Time frame: Through study completion, an average of 6 months.
Financial Capital
Changes in financial capital such as dissavings, asset sales, borrowing and social support, between the two study arms. The definition of financial capital will be taken from Timire et al. (2023) Use of a Sustainable Livelihood Framework-Based Measure to Estimate Socioeconomic Impact of Tuberculosis on Households.
Time frame: The period from the onset of TB symptoms through study completion, an average of 9 months.
Sustainable Livelihood
Difference in livelihood impacts such as food insecurity and educational disruptions, between the two study arms. The definition of this outcome will be taken from Timire et al. (2023) Use of a Sustainable Livelihood Framework-Based Measure to Estimate Socioeconomic Impact of Tuberculosis on Households.
Time frame: The period from the onset of TB symptoms through study completion, an average of 9 months.
TB Service and UHC Uptake
Difference in the proportion of household members screened for TB, initiating preventive therapies or purchasing social health insurance, between the two study arms.
Time frame: Through study completion, an average of 6 months.
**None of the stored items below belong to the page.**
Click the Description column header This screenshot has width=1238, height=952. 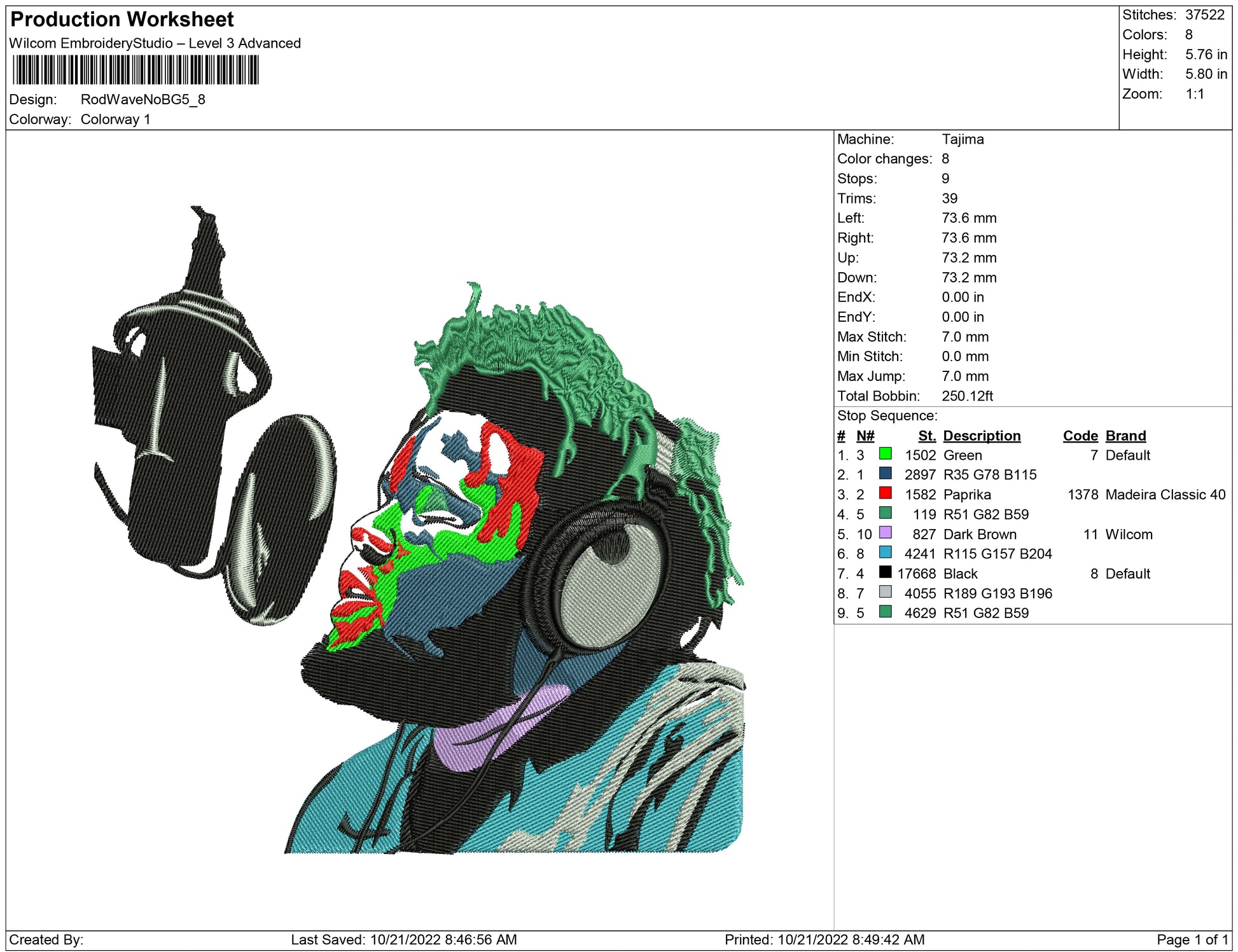click(x=981, y=436)
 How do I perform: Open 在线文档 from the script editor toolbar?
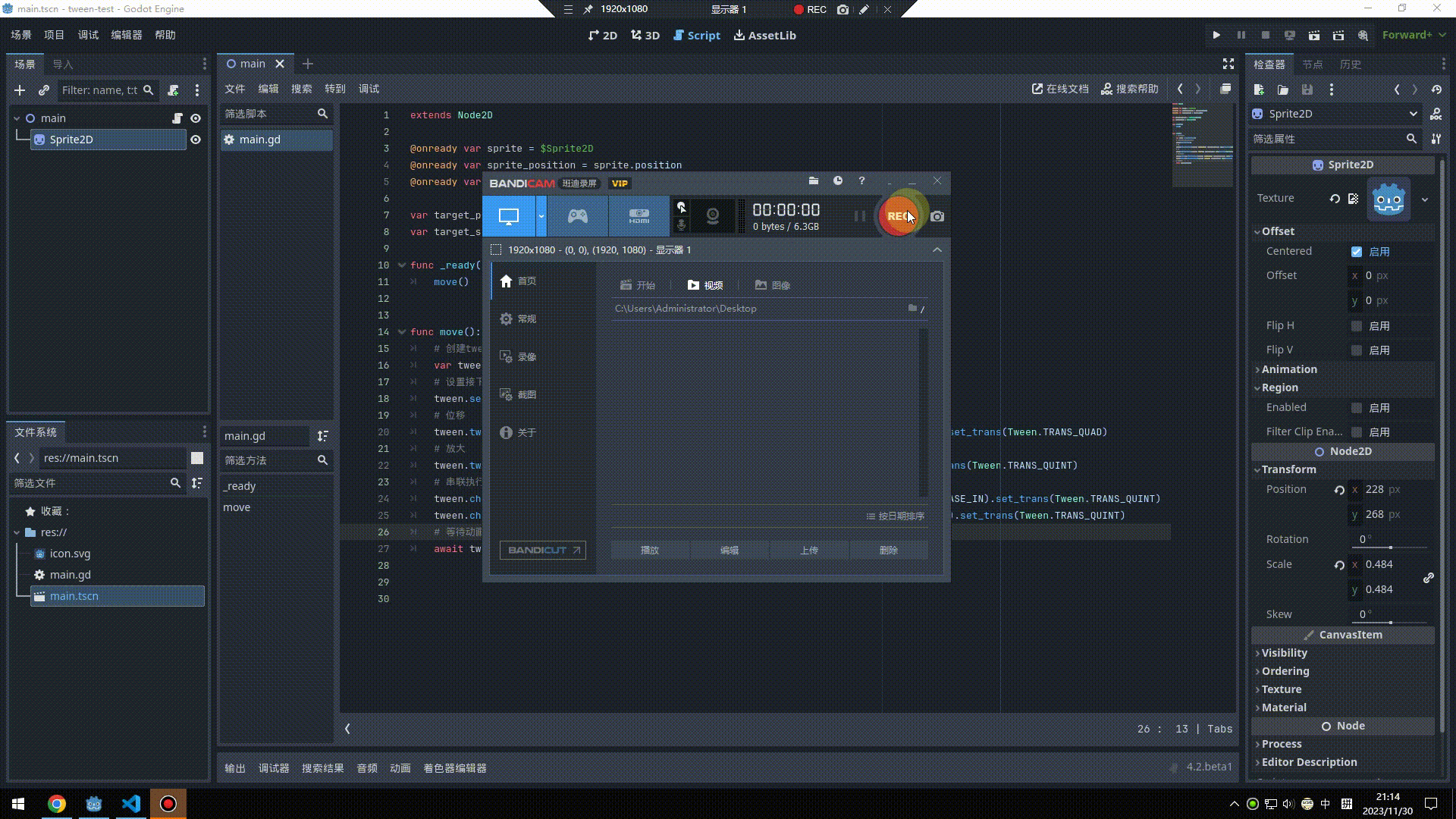[x=1060, y=89]
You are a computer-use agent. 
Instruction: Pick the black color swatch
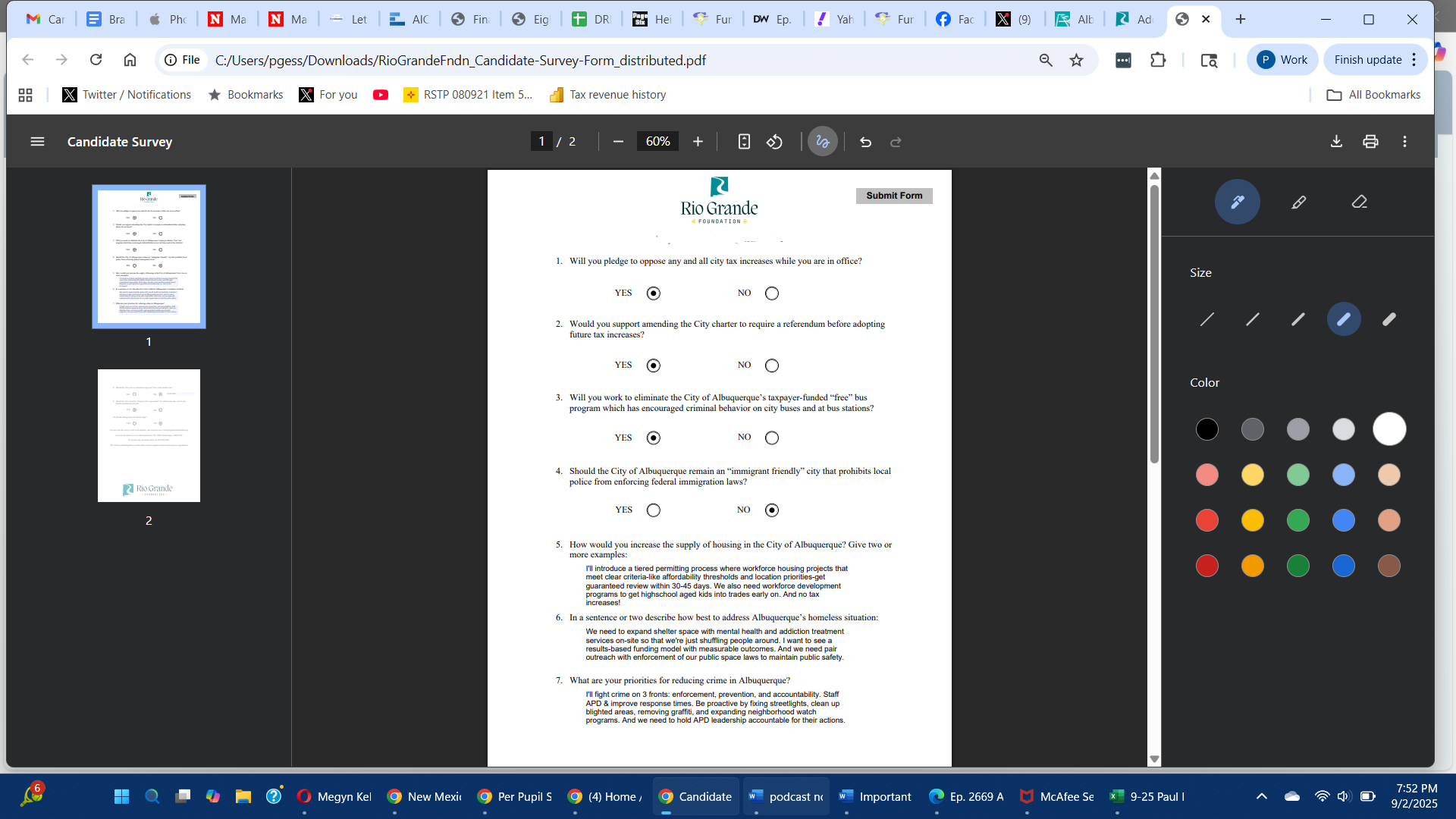1207,429
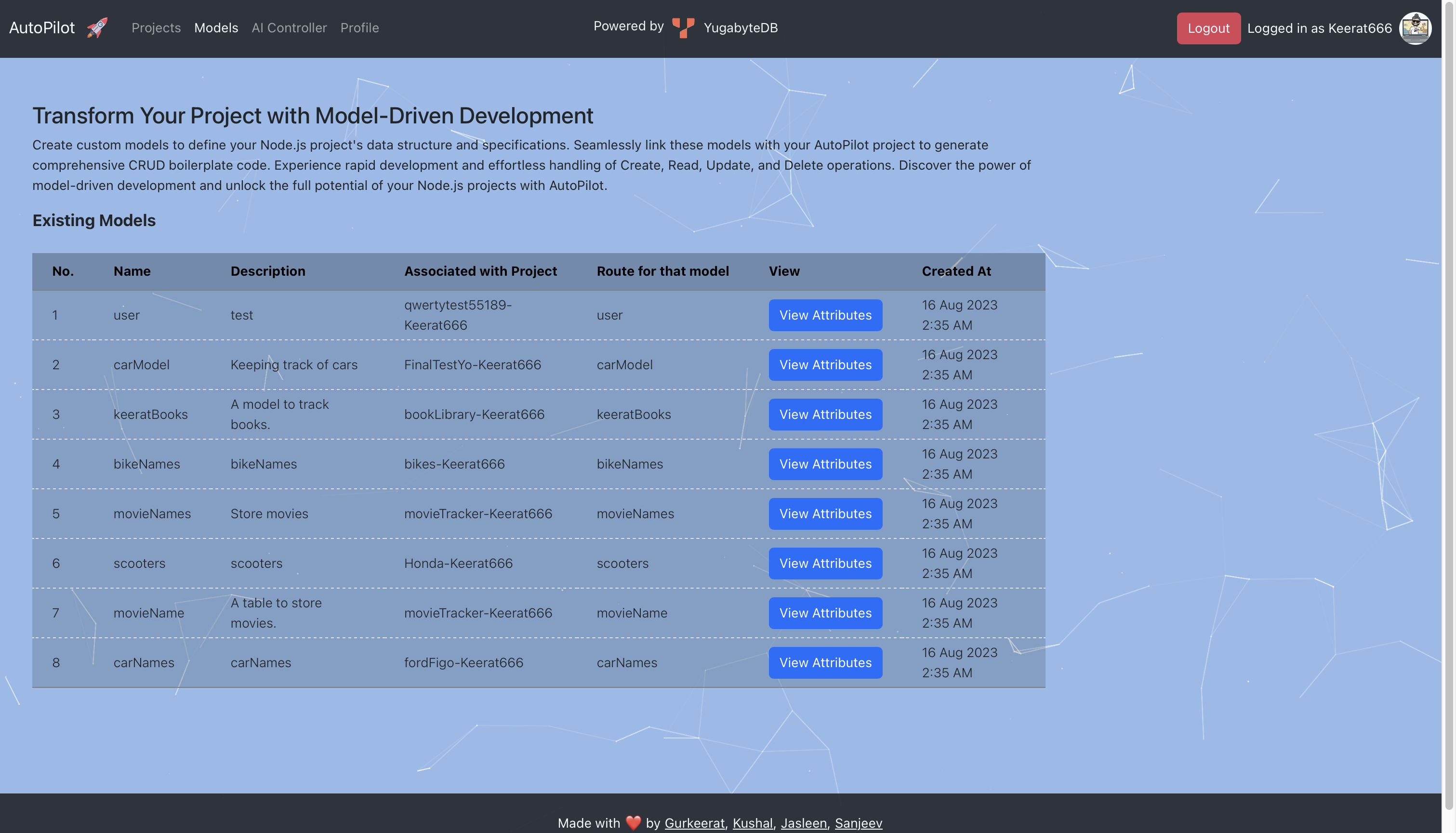View Attributes for the user model
The image size is (1456, 833).
[825, 315]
Implementation quality score
During two-week time windows, implementation districts will be scored with up to 5 points for implementation quality, and quality scores for each window and district will be averaged to obtain an intervention quality score by district, province and region. Quality will be defined as timeliness of intervention delivery and participant satisfaction with the intervention at each district.
Time frame: 1 year
Participation
Average number of TB Clubs attended per participant, within each district.
Time frame: 1 year
Acceptability
Acceptability of the intervention as measured by district. Acceptability will be defined by Sekhon et al. (2022) Development of a theory-informed questionnaire to assess the acceptability of healthcare interventions.